Identification of these antigens helped to clarify the apparent diversity of symptoms attributed to voltage-gated potassium channel antibodies. While anti-LGI-1 antibodies are preferentially associated with classical limbic encephalitis, anti-Capsr2 antibodies are associated with Morvan’s syndrome, neuromyotonia, and sometimes with neuropathies or limbic encephalitis [5, 6].

Corticosteroids, intravenous immunoglobulin, and plasma exchange are most frequently used as therapeutic options. Other immune-suppressive agents like cyclophosphamide and rituximab can also be utilized as a therapeutic option [7, 8]. A study conducted by Saidha et al. [9] also shows promising results with decrease in seizure frequency and improvement in behavior memory testing in these patients with the use of mycophenolate mofetil.
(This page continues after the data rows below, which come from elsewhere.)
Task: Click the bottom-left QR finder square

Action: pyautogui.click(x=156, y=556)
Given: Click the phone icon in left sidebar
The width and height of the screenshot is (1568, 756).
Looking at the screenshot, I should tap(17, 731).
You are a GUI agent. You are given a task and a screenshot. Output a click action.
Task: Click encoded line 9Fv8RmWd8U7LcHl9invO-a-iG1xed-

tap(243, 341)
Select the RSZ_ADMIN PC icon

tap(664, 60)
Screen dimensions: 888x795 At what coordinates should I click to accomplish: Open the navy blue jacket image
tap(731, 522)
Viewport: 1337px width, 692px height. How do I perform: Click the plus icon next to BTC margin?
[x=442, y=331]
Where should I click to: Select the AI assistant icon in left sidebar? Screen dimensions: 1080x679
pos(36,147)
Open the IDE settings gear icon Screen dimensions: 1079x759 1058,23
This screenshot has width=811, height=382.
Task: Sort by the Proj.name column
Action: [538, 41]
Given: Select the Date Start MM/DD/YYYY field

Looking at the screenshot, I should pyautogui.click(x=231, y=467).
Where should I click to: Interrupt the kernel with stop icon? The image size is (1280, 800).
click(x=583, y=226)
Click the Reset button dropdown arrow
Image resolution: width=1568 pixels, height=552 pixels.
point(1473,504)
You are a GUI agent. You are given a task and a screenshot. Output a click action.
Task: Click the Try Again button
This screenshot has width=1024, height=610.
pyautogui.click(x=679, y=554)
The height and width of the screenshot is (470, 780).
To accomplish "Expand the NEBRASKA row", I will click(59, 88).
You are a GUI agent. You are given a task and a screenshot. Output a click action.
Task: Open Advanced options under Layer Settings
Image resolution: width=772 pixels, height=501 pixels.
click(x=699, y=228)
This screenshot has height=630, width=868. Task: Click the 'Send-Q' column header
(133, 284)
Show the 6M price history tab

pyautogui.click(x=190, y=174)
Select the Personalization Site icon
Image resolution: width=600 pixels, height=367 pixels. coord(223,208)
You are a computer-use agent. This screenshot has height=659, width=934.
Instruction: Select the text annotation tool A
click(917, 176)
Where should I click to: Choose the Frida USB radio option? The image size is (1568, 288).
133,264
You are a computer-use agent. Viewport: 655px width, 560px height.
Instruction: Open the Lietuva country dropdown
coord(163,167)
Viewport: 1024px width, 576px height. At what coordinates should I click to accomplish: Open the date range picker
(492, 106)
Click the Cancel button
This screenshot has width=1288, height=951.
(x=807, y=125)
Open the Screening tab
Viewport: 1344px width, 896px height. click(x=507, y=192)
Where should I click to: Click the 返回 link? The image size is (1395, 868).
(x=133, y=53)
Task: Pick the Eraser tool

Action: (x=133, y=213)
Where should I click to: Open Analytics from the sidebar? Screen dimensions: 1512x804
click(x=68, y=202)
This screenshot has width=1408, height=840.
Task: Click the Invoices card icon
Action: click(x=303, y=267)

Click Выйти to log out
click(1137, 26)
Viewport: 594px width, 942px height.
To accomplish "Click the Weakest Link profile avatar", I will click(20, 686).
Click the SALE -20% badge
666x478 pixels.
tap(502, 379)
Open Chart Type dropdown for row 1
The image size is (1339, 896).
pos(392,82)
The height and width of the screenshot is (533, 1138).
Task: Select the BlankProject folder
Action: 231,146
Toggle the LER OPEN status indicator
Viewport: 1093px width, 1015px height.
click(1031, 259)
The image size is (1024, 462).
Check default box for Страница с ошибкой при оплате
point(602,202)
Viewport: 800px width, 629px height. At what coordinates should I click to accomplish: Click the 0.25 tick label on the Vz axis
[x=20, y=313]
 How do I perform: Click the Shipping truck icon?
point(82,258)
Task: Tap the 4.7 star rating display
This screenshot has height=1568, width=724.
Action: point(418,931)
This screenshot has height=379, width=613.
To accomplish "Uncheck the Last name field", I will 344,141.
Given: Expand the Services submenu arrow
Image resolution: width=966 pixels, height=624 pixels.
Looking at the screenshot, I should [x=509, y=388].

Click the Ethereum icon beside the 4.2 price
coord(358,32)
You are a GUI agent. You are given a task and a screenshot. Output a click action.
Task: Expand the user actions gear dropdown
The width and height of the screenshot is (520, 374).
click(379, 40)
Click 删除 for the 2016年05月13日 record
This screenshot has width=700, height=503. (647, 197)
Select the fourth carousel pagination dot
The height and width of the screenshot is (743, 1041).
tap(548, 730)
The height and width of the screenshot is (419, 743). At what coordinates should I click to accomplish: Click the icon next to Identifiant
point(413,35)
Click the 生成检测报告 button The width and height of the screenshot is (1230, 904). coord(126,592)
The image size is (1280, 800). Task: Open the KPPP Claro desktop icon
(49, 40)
Development of these therapeutic options highlights the need for early detection and aggressive management for patients with autoimmune limbic encephalitis. However, in cases where evidence of tumor is found, efforts to remove it or treat it by means of surgery, radiotherapy, or chemotherapy can be sought after. If this disease process is considered early, diagnosed promptly, and treated appropriately, it can be reversed and the patient can be restored to their premorbid state. Prognosis of autoimmune encephalitis is usually good, and mortality of the patient in this case is unexplained. Detection and management of autoimmune encephalitis is very challenging in developing countries like India due to lack of resources, poor affordability, and presence of only few dedicated centers.